Nontuberculous Mycobacterial Infections


Nontuberculous mycobacteria (NTM) comprise species other than Mycobacterium tuberculosis complex and Mycobacterium leprae. NTM are often divided into slow and rapid growers (Table 25). These organisms are found in surface water, soil, domestic and wild animals, milk, and food products. Additionally, they can be colonizers, particularly in the airways of persons with chronic lung disease. They can cause a spectrum of infections (Table 26).

Risk factors for NTM infections include immunocompromise, chronic lung disease, and postoperative status.

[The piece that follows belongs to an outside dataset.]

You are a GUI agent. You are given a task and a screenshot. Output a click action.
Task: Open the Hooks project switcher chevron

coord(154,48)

Health care–associated Mycobacterium chimaera infections have been documented worldwide in association with heater-cooler units used during cardiac surgery.

NTM diagnosis is difficult because a positive culture result from a nonsterile site (such as the lung) without other evidence of disease may reflect colonization rather than infection. However, when recovered from a normally sterile site, active infection is very likely. Because antibiotic susceptibility of species vary, it is important to identify organisms to species level. American Thoracic Society (ATS) guidelines (updated in 2020) recommend fulfillment of clinical, radiologic, and microbiologic criteria to diagnose an NTM pulmonary infection. Treatment is recommended for patients meeting diagnostic criteria, especially if acid-fast sputum smears are positive and/or cavitary lung disease is present. Most NTM infections require treatment with two to four antimicrobials; ATS guidelines should be used to guide therapy.

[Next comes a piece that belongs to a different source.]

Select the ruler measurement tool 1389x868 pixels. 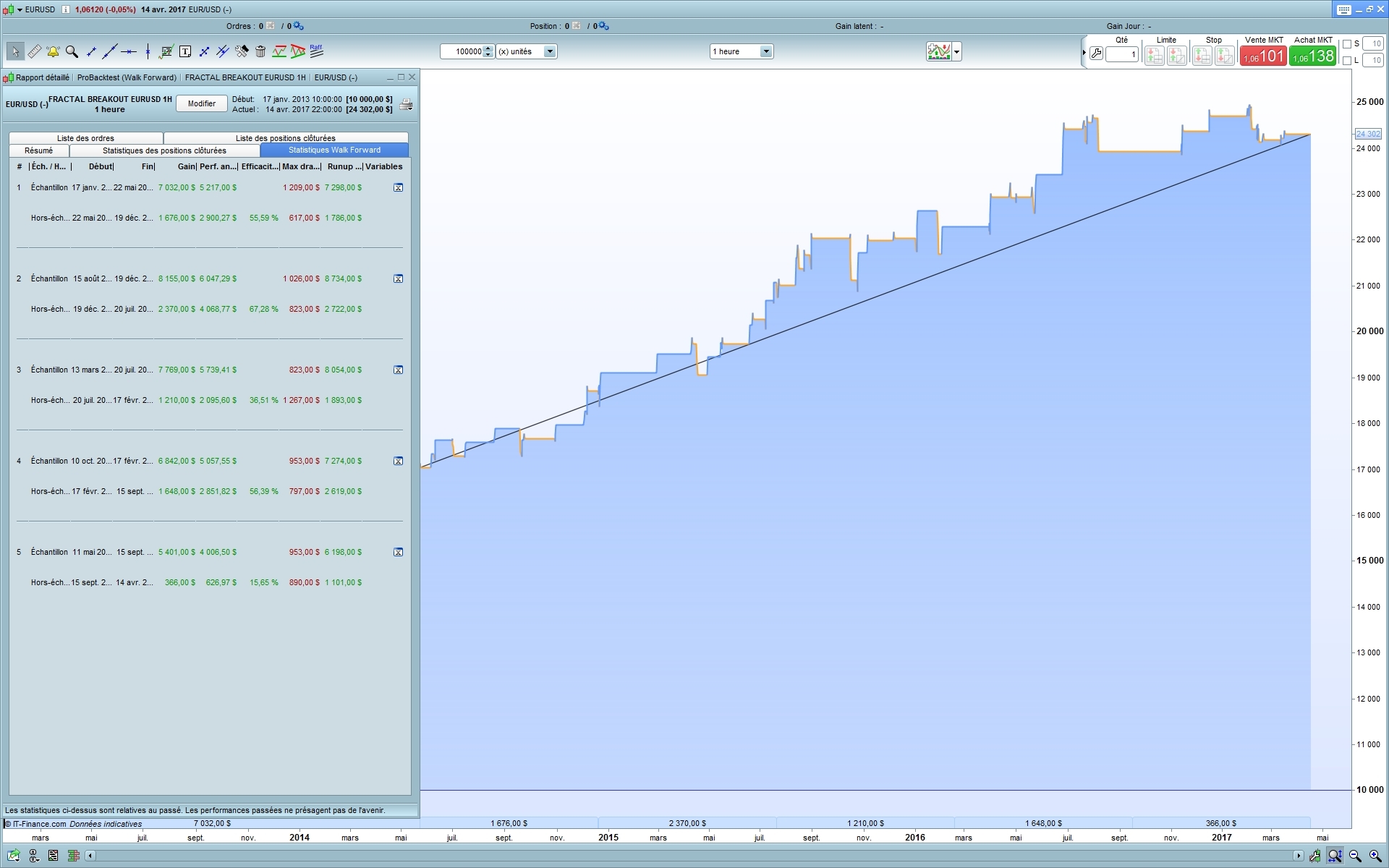click(x=34, y=51)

Mycobacterium avium Complex Infection

Mycobacterium avium complex is the most common cause of chronic lung infection worldwide. Cavitary lung disease is seen classically in white, middle-aged, or older adult men, especially those with underlying lung disease, such as COPD, cystic fibrosis, or interstitial lung disease. Disseminated infection is seen predominantly in patients with HIV with CD4 cell counts less than 50/µL. The clinical presentation often consists of fever, night sweats, weight loss, and gastrointestinal symptoms.

Mycobacterium kansasii

M. kansasii infection mimics pulmonary tuberculosis with cavitary lung disease. Predisposing conditions include underlying lung disease, alcoholism, cancer, and immunocompromised status.

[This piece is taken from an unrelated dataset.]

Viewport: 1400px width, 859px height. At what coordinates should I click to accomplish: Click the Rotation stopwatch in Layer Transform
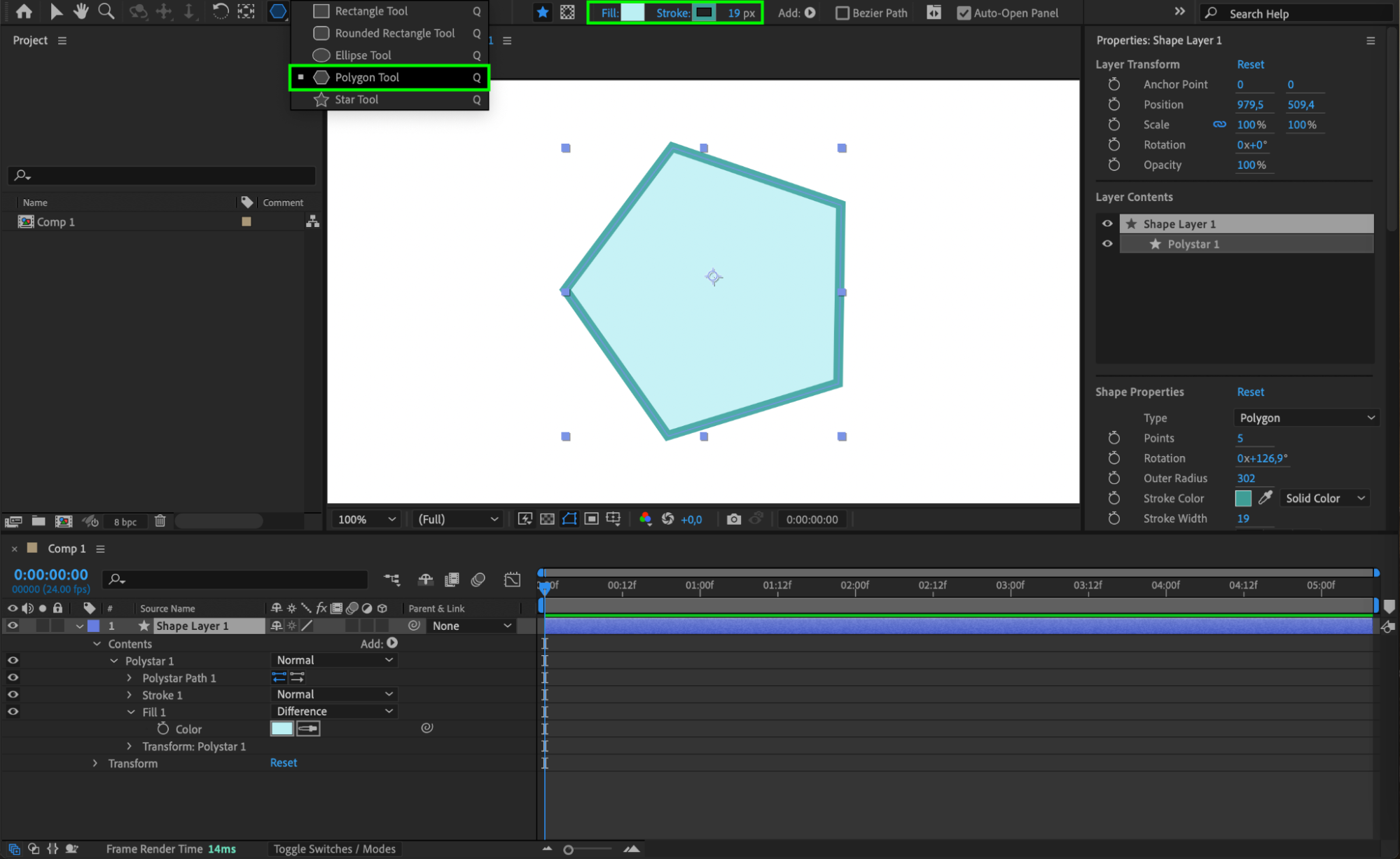[x=1114, y=145]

Rapidly Growing Mycobacteria

Rapidly growing NTM have been implicated in NTM outbreaks. The most common rapidly growing mycobacterial species include M. abscessus, M. chelonae, and M. fortuitum. Of these, M. abscessus is most frequently identified and one of the most difficult to treat. These mycobacteria are associated with chronic, nonhealing ulcers unresponsive to appropriate empiric antibiotic therapy for typical skin and soft tissue infections.

Although M. fortuitum is not part of the differential diagnosis of acute wound infections, NTM should always be considered in chronic wounds, especially when conventional antimicrobial therapy has been ineffective. To diagnose an NTM infection, a deep biopsy of chronic wound tissue should be performed. The biopsy specimen should be sent for histopathology to stain for bacteria, mycobacteria, and fungi, and a portion should be sent to the microbiology laboratory for similar stains and cultures.

Mycobacterium marinum

M. marinum is found worldwide in freshwater and saltwater aquatic environments, including swimming pools. Skin infections have typically been reported after skin trauma and contact with fish tanks (“fish tank granuloma”), fish, or shellfish. Hobbies and occupations predisposing to infection include aquatic sports enthusiasts, fishermen, seafood workers, and owners of fish tanks. The incubation period is usually less than 1 month, and the clinical course is often insidious. Infection usually manifests initially as a violaceous or erythematous papule or nodule that may ulcerate at the site of inoculation. Lesions may be solitary or multiple; occasionally, a sporotrichoid distribution along the lymphatic vessels may develop. The upper extremities, including the hands, fingers, or elbows, are commonly involved. Diagnosis is often delayed and is established by isolation of the organism from culture of a biopsy, aspirate, or drainage specimen. Granulomas may be present and provide evidence of potential mycobacterial infection.